North Korea boosts surveillance of telecommunications to isolate citizens: Amnesty International report

Amnesty East Asia regional director Nicholas Bequelin speaking during a press conference on restrictions on mobile phones and outside information in North Korea, in Seoul on March 9, 2016. 
North Korea is cracking down on the private use of mobile p
Amnesty East Asia regional director Nicholas Bequelin speaking during a press conference on restrictions on mobile phones and outside information in North Korea, in Seoul on March 9, 2016. North Korea is cracking down on the private use of mobile phones to make international calls, as the authorities seek to bolster its citizens' isolation from the outside world, Amnesty International said. PHOTO: AFP

SEOUL (BLOOMBERG) - North Koreans caught using mobile phones to call families abroad risk being sent to political prison camps under an increasingly iron-fisted regime that is jamming devices and stepping up surveillance, according to a report from Amnesty International.

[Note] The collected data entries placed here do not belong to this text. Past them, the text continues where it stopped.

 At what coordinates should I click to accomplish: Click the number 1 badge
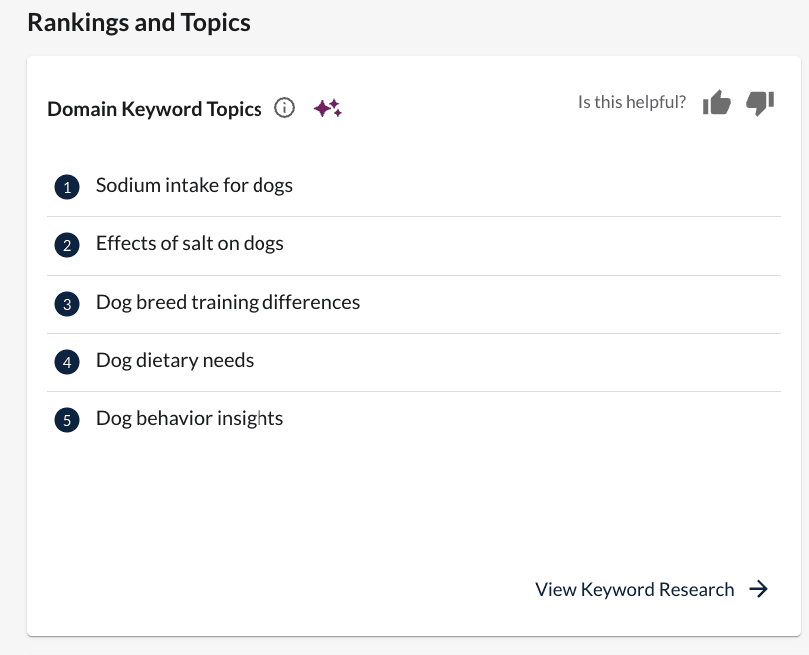[67, 187]
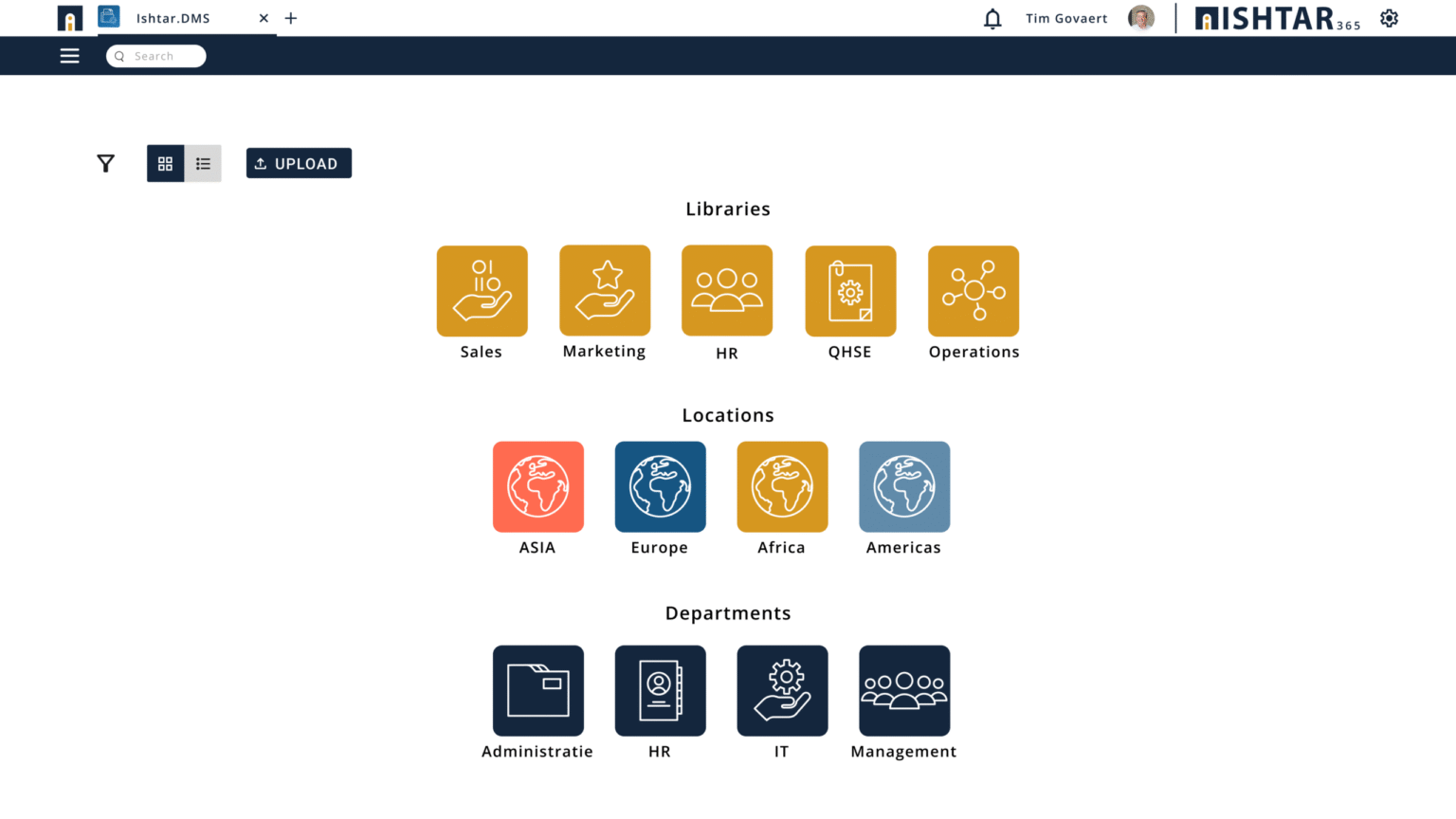Click Tim Govaert profile name
Image resolution: width=1456 pixels, height=819 pixels.
[1065, 17]
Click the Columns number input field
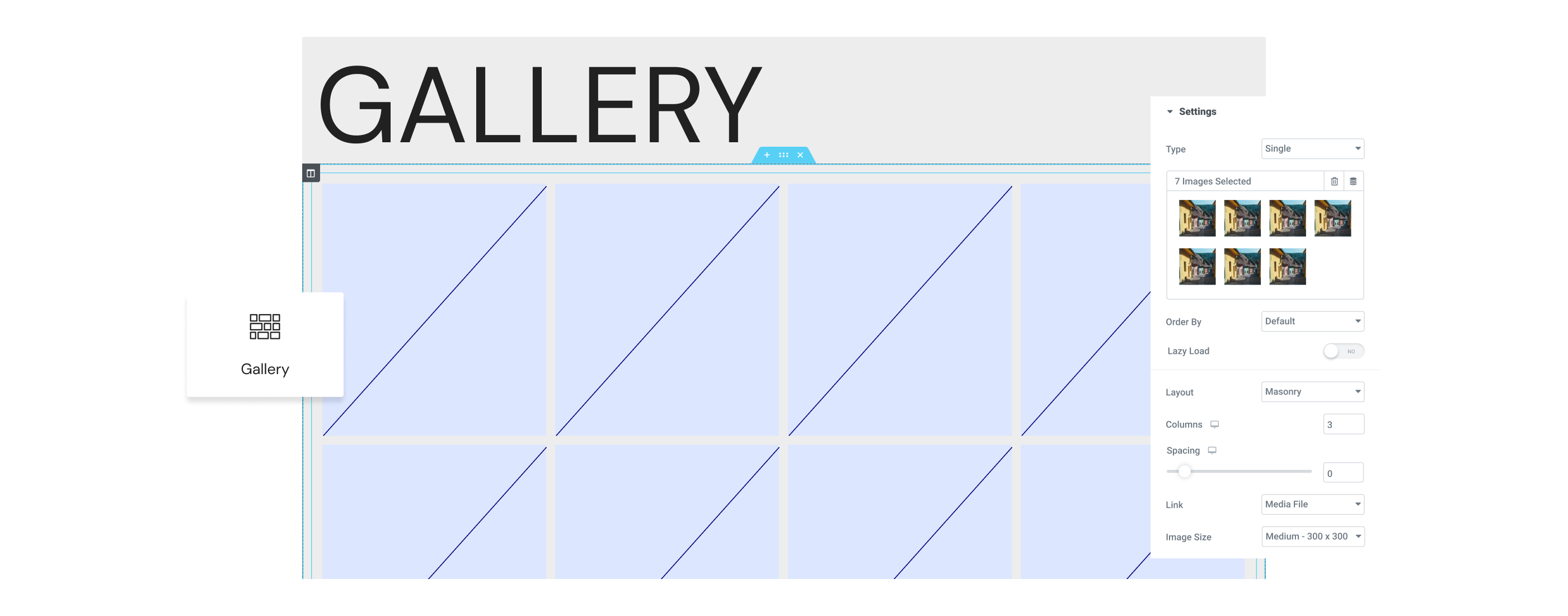1568x616 pixels. 1341,424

Government efforts to keep North Koreans from learning about the outside world and to obscure awareness of human rights violations in the country coincide with the rise of grey markets, where citizens procure everything from food and clothing to SIM cards and DVDs, Amnesty International said in a report "Connection Denied: Restrictions on Mobile Phones and Outside Information in North Korea".

Amnesty International said it undertook the research to document how the North Korean authorities were responding to the wider availability of new mobile technologies under the Kim Jong Un regime. More than three million subscribe to North Korea's domestic mobile phone service.

"The report finds that rather than allowing users to access the full potential of the technology, the North Korean government has sought to maintain its absolute monopoly over communications and the flow of information through a combination of increased controls, repression and intimidation of the population," Amnesty International said.

Some North Koreans are turning to "Chinese mobile phones" acquired in the black market to call overseas. And those who escaped the country and want to connect with their family in North Korea are bribing border soldiers to hand deliver the Chinese mobile phones, the report said. With the crackdown, the cost of typical bribes has risen to about US$500.

Cellphones have the potential to change North Korea by empowering its citizens, Eric Schmidt, executive chairman of Alphabet Inc., which owns Google, said on Wednesday.

Mr Schmidt, who was in Seoul to watch a Go match between artificial intelligence and a human player, visited North Korea in 2013.

"Since then I don't think the situation in North Korea has gotten better; I think it's probably gotten worse overall," he told reporters. "I think all of us believe that the mobile phone is a strong, strong empowerer of individuals and that eventually the mobile phone penetration in North Korea swill be a material impact in its internal structuring. That has not happened yet."

"The cost has gone up because I heard the surveillance has been strengthened, and the risk is higher for the soldiers," the report quoted a North Korean woman named So Kyung as saying. Amnesty International said it interviewed 17 people who recently left North Korea.

Those caught using a mobile phone to call someone in one of the countries labeled as "enemies", such as South Korea or the US, face imprisonment, the report said.

"In a bad case, we would be sent to the political prison camp, where we would expect a long prison term," So Kyung is quoted as saying in the report. "In a lighter case, we would be sent to a reform facility, and imprisonment would be one to two years. Most people get out with a bribe though."

The restrictions are even tighter for access to the Internet. Amnesty International called the situation in North Korea "quite exceptional in that the general population is completely denied access to the World Wide Web".

"This total disconnection, and the restriction of access to available technology to a small elite gives a whole new meaning to the term 'digital divide,"' the report said.

Dramas produced overseas are contraband. One woman reported she had been forced to bribe the authorities after her daughter was caught with a Japanese film on her mobile device.

When authorities raid homes, they start by shutting off power, making it impossible for families to eject suspect DVDs from machines, the report said.